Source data
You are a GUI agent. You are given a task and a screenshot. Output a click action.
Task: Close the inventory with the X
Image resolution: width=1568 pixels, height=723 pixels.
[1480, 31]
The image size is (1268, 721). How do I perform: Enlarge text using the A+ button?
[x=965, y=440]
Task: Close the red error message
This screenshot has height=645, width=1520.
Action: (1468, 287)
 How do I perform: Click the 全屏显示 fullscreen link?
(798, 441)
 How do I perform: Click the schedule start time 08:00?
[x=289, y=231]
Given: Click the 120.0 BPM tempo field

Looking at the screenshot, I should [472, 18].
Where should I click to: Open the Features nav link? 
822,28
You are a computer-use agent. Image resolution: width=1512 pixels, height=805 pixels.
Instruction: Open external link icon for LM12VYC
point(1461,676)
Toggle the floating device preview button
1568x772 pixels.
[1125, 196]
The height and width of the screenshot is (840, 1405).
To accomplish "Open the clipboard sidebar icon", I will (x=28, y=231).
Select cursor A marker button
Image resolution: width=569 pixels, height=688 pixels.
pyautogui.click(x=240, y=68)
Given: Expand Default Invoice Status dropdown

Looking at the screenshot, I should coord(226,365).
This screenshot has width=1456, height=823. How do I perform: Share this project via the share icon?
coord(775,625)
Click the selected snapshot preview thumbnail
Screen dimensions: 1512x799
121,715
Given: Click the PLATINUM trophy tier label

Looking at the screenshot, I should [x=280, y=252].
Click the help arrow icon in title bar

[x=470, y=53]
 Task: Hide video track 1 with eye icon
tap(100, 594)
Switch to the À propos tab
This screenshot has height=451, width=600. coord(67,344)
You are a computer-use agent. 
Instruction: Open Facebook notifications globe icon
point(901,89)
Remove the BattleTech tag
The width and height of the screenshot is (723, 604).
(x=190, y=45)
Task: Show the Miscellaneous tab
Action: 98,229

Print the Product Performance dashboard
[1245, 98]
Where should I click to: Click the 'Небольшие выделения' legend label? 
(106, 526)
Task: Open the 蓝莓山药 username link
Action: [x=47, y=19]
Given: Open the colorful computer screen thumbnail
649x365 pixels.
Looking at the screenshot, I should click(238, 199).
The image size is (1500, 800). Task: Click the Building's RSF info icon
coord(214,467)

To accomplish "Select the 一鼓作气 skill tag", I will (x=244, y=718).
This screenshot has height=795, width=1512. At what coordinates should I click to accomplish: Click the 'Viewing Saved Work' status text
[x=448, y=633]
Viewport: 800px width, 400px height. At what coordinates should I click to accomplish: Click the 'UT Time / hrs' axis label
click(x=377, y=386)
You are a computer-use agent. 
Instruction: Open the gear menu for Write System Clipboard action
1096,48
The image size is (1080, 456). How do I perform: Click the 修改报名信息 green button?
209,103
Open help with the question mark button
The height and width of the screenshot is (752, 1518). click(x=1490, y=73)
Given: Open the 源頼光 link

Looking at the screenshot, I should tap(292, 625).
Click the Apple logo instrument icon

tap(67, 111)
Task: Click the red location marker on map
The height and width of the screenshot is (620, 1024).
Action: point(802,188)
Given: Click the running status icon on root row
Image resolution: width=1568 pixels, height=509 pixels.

#### [WHAT IS REQUIRED]
All of the entries need to be given again, word for word.

#### [SOLUTION TO THIS TASK]
You are a GUI agent. You are given a task and a screenshot. Output a click action.
Task: Close the inventory with the X
Image resolution: width=1568 pixels, height=723 pixels.
[1480, 31]
The image size is (1268, 721). How do I perform: Enlarge text using the A+ button?
[x=965, y=440]
Task: Close the red error message
This screenshot has height=645, width=1520.
Action: (1468, 287)
 How do I perform: Click the 全屏显示 fullscreen link?
(798, 441)
 How do I perform: Click the schedule start time 08:00?
[x=289, y=231]
Given: Click the 120.0 BPM tempo field

Looking at the screenshot, I should [472, 18].
Where should I click to: Open the Features nav link? 
822,28
You are a computer-use agent. Image resolution: width=1512 pixels, height=805 pixels.
Instruction: Open external link icon for LM12VYC
point(1461,676)
Toggle the floating device preview button
1568x772 pixels.
[1125, 196]
The height and width of the screenshot is (840, 1405).
To accomplish "Open the clipboard sidebar icon", I will (x=28, y=231).
Select cursor A marker button
Image resolution: width=569 pixels, height=688 pixels.
pyautogui.click(x=240, y=68)
Given: Expand Default Invoice Status dropdown

Looking at the screenshot, I should coord(226,365).
This screenshot has width=1456, height=823. How do I perform: Share this project via the share icon?
coord(775,625)
Click the selected snapshot preview thumbnail
Screen dimensions: 1512x799
121,715
Given: Click the PLATINUM trophy tier label

Looking at the screenshot, I should [x=280, y=252].
Click the help arrow icon in title bar

[x=470, y=53]
 Task: Hide video track 1 with eye icon
tap(100, 594)
Switch to the À propos tab
This screenshot has height=451, width=600. coord(67,344)
You are a computer-use agent. 
Instruction: Open Facebook notifications globe icon
point(901,89)
Remove the BattleTech tag
The width and height of the screenshot is (723, 604).
(x=190, y=45)
Task: Show the Miscellaneous tab
Action: 98,229

Print the Product Performance dashboard
[1245, 98]
Where should I click to: Click the 'Небольшие выделения' legend label? 
(106, 526)
Task: Open the 蓝莓山药 username link
Action: [x=47, y=19]
Given: Open the colorful computer screen thumbnail
649x365 pixels.
Looking at the screenshot, I should click(238, 199).
The image size is (1500, 800). Task: Click the Building's RSF info icon
coord(214,467)

To accomplish "Select the 一鼓作气 skill tag", I will (x=244, y=718).
This screenshot has height=795, width=1512. At what coordinates should I click to accomplish: Click the 'Viewing Saved Work' status text
[x=448, y=633]
Viewport: 800px width, 400px height. At what coordinates should I click to accomplish: Click the 'UT Time / hrs' axis label
click(x=377, y=386)
You are a computer-use agent. 
Instruction: Open the gear menu for Write System Clipboard action
1096,48
The image size is (1080, 456). How do I perform: Click the 修改报名信息 green button?
209,103
Open help with the question mark button
The height and width of the screenshot is (752, 1518). click(x=1490, y=73)
Given: Open the 源頼光 link

Looking at the screenshot, I should tap(292, 625).
Click the Apple logo instrument icon

tap(67, 111)
Task: Click the red location marker on map
The height and width of the screenshot is (620, 1024).
Action: point(802,188)
Given: Click the running status icon on root row
Image resolution: width=1568 pixels, height=509 pixels.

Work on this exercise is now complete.